## ÉNONCÉ A
Recopiez à l'identique les entrées situées entre la ligne contenant « This screenshot has height=337, width=711. » et celle contenant « tap(472, 252) », ces deux lignes incluses.

***** TEXTE SOURCE *****

Luttes indépendantistes - impérialisme Palestine

Déclaration + lettre ouverte du syndicat des professeur.es et employé.es de l’Université de Birzeit

De la mer au Jourdain : textes pour une Palestine libre. Face à l’offensive médiatique relativisant la gravité du massacre en cours à Gaza, Renversé propose à ses lecteurs et lectrices de découvrir des articles ou interviews de militant.es et de groupes luttant contre l’apartheid israélien, sur place ou ailleurs. Le premier article de cette série est une traduction que nous avons faite, un peu rapidement, d’un communiqué du Syndicat des professeur.es et employé.es de l’Université de Birzeit publié le 11 octobre dernier. Nous joignons également en bas de l’article une lettre ouverte de l’Université de Birzeit aux institutions académiques
internationales.

Palestine |

La déclaration suivante a été publiée par le Syndicat des professeur.es et employé.es de l’Université de Birzeit [1] en réponse au génocide en cours à Gaza perpétré par l’État d’Israël

L’année 2023 restera dans l’histoire comme l’année où les Palestinien.nes se sont dressé.es avec bravoure face au fascisme colonial, pour défendre leurs maisons, leur humanité et leurs vies. Les Palestinien.nes, en tant que peuple, ont enduré plus d’un siècle de violence coloniale. Nous avons tout de même prospéré et nous continuerons à le faire. Nous ne parlons pas de notre droit à la résistance, il ne s’agit pas d’un droit, mais d’une façon d’être et d’un moyen de survie.

Le sionisme, l’État colonisateur et l’ensemble du système colonial issu de cette idéologie fasciste ne peuvent plus se cacher sous le masque de l’humanisme. En Palestine, en 2023, nous ne revendiquons pas notre droit à raconter. Notre capacité à raconter ne nous a jamais échappé, et la résistance dans toutes ses formes se passe de l’approbation préalable des codes figés du droit international.

Les opprimé.es n’ont pas à revendiquer l’autorité sur leur propre oppression ; ce sont les événements historiques en cours - notre histoire - qui nous confèrent cette autorité. Nous ne considérons pas qu’il est de notre devoir d’exposer la barbarie sanglante du sionisme ; leurs actions en tant qu’État fasciste et armée sanguinaires sont plus que suffisantes pour accomplir cette tâche. Il est de notre devoir par contre de nous saisir de ce moment non pas en tant que victimes, mais en tant que peuple qui se souviendra, survivra et résistera.
Notre histoire relatera cet épisode non seulement comme un témoignage de la brutalité coloniale, mais aussi comme un témoignage de notre détermination à vivre et à résister à cette brutalité. Nous restons attaché.es à notre terre et à notre humanité en tant qu’Arabes palestinien.nes et il n’est pas nécessaire de prouver notre humanité à ceux qui ont perdu la leur.

***** ENTRÉES PRÉSENTÉES *****

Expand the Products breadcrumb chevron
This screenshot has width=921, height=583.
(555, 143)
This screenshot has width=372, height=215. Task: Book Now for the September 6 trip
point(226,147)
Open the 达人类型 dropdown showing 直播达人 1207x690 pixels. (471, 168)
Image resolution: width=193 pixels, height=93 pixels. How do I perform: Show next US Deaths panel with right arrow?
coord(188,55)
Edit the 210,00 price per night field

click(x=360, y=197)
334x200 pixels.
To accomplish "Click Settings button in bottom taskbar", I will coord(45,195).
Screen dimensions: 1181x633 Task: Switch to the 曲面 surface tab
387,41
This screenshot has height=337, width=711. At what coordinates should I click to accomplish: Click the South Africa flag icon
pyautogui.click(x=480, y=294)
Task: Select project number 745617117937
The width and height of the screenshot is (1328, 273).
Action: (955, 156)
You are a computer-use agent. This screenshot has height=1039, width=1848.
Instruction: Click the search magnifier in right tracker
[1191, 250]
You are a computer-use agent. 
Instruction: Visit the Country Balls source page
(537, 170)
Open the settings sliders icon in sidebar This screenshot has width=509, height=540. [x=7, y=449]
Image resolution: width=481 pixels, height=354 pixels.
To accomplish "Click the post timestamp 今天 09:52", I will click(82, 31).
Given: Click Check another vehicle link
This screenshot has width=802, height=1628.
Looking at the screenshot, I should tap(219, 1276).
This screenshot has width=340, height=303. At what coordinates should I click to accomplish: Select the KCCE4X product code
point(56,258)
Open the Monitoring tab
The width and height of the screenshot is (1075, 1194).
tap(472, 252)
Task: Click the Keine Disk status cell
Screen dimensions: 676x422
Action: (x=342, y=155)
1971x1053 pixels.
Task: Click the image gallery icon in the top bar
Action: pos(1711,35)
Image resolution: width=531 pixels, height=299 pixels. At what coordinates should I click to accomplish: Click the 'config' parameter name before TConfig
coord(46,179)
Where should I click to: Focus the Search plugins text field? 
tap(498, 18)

*****

## ÉNONCÉ B
Condensez le paragraphe de la déclaration qui commence par « Les opprimé.es n'ont pas à revendiquer » en conservant ses idées principales.

## RÉPONSE COMPLÈTE A
This screenshot has height=337, width=711. At what coordinates should I click to accomplish: Click the South Africa flag icon
pyautogui.click(x=480, y=294)
Task: Select project number 745617117937
The width and height of the screenshot is (1328, 273).
Action: (955, 156)
You are a computer-use agent. This screenshot has height=1039, width=1848.
Instruction: Click the search magnifier in right tracker
[1191, 250]
You are a computer-use agent. 
Instruction: Visit the Country Balls source page
(537, 170)
Open the settings sliders icon in sidebar This screenshot has width=509, height=540. [x=7, y=449]
Image resolution: width=481 pixels, height=354 pixels.
To accomplish "Click the post timestamp 今天 09:52", I will click(82, 31).
Given: Click Check another vehicle link
This screenshot has width=802, height=1628.
Looking at the screenshot, I should tap(219, 1276).
This screenshot has width=340, height=303. At what coordinates should I click to accomplish: Select the KCCE4X product code
point(56,258)
Open the Monitoring tab
The width and height of the screenshot is (1075, 1194).
tap(472, 252)

## RÉPONSE COMPLÈTE B
Les opprimé.es n'ont pas à revendiquer l'autorité sur leur oppression : l'histoire en cours la leur confère. Exposer la barbarie du sionisme n'est pas notre devoir, puisque les actes de cet État et de son armée y suffisent. Notre devoir est de saisir ce moment non comme des victimes, mais comme un peuple qui se souviendra, survivra et résistera.